Task directions — Locate each line in the records containing "field". Copy it.
(Dataset excerpts Opens)
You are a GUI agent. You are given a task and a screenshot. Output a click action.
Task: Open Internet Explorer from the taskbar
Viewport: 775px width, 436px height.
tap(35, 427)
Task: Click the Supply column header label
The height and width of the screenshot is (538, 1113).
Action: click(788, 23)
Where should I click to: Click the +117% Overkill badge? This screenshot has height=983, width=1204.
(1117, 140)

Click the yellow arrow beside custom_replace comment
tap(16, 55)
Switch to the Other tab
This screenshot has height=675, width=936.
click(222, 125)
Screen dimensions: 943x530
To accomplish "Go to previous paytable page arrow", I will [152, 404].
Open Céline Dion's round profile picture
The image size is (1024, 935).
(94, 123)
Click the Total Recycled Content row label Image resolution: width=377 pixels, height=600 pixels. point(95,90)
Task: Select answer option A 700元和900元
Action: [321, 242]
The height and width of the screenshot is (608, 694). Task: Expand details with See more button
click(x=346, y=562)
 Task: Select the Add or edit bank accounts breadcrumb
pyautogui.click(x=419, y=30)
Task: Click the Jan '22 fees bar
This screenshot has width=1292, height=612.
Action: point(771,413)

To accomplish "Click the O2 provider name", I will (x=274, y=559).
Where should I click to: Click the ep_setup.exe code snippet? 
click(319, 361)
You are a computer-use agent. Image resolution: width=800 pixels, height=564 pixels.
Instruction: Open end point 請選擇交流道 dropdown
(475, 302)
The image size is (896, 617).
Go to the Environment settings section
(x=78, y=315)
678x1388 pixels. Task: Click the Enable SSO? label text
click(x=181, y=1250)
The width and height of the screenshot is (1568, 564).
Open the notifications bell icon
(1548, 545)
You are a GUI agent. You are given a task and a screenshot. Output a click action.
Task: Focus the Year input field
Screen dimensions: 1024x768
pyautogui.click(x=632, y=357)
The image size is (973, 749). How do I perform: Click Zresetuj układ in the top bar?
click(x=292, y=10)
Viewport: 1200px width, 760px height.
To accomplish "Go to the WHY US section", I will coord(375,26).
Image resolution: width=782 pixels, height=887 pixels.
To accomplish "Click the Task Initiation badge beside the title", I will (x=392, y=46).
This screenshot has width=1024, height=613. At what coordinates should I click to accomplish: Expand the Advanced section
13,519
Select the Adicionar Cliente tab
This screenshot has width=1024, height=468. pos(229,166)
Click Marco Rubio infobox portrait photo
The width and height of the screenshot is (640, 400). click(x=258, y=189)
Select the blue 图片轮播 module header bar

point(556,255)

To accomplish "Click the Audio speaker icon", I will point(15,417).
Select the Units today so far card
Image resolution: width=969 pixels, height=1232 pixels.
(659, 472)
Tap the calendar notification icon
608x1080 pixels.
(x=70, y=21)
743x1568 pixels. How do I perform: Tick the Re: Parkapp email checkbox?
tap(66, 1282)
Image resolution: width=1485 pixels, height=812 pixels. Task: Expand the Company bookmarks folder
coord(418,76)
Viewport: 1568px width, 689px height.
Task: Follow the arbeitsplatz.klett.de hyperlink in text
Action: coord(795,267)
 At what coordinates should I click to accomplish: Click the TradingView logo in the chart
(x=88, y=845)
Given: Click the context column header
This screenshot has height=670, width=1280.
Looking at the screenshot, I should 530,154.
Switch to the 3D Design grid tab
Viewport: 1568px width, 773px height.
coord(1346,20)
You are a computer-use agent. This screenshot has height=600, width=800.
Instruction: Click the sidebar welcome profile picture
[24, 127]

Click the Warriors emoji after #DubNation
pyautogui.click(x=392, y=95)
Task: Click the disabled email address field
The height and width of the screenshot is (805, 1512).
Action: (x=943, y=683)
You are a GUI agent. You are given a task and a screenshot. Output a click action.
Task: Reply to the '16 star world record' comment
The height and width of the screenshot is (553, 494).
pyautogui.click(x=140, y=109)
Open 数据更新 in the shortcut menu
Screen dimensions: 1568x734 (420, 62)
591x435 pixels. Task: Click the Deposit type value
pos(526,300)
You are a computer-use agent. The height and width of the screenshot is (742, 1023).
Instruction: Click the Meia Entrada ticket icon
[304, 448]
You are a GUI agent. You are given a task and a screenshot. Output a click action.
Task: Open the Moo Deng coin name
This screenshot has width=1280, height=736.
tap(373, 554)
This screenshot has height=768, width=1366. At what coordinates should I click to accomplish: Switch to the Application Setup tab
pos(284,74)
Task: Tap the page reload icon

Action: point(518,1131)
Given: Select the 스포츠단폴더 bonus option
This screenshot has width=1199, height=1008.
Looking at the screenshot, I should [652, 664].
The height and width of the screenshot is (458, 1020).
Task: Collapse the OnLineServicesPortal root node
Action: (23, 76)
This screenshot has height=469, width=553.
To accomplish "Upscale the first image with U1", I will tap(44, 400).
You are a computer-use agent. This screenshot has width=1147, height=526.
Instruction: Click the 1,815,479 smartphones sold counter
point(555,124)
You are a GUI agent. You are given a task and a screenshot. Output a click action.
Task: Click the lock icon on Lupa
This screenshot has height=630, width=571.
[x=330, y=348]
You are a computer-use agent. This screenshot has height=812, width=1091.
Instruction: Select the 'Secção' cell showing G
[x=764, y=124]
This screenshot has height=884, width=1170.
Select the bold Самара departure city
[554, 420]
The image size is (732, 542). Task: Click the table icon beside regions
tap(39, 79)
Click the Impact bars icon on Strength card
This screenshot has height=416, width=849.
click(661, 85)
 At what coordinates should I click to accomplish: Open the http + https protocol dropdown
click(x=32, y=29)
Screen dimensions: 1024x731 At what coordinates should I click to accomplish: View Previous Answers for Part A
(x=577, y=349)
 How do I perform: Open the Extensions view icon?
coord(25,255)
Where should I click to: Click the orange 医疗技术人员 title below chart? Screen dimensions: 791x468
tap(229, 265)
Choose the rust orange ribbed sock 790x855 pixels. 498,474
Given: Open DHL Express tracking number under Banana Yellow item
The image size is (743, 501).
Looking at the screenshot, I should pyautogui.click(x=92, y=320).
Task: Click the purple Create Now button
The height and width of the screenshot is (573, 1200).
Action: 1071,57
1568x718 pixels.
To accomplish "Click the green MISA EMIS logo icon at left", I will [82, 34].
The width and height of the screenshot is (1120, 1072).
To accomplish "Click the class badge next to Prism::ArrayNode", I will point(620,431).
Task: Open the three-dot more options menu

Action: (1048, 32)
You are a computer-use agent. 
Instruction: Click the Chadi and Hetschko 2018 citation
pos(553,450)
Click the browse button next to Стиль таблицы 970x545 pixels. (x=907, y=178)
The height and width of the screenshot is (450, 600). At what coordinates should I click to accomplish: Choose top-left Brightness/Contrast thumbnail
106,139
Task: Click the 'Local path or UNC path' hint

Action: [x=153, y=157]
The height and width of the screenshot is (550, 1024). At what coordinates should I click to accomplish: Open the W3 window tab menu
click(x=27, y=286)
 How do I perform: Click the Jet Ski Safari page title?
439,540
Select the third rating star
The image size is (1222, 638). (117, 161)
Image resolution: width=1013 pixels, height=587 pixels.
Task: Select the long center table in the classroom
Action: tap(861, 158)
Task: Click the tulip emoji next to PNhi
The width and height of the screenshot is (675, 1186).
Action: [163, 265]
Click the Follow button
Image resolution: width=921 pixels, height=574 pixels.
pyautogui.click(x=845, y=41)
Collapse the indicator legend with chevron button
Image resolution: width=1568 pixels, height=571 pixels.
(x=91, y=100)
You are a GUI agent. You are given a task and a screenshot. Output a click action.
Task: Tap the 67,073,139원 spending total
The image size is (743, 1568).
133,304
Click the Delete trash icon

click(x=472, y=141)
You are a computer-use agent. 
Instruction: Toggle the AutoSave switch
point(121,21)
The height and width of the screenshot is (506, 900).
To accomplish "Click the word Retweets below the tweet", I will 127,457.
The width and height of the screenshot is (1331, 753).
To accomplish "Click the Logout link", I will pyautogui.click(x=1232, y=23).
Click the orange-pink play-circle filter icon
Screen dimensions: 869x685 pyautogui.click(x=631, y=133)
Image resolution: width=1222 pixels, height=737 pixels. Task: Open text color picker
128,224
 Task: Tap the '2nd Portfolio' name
(Dataset excerpts Closes)
Result —
Task: Focus the Year input field
Task: Click the disabled email address field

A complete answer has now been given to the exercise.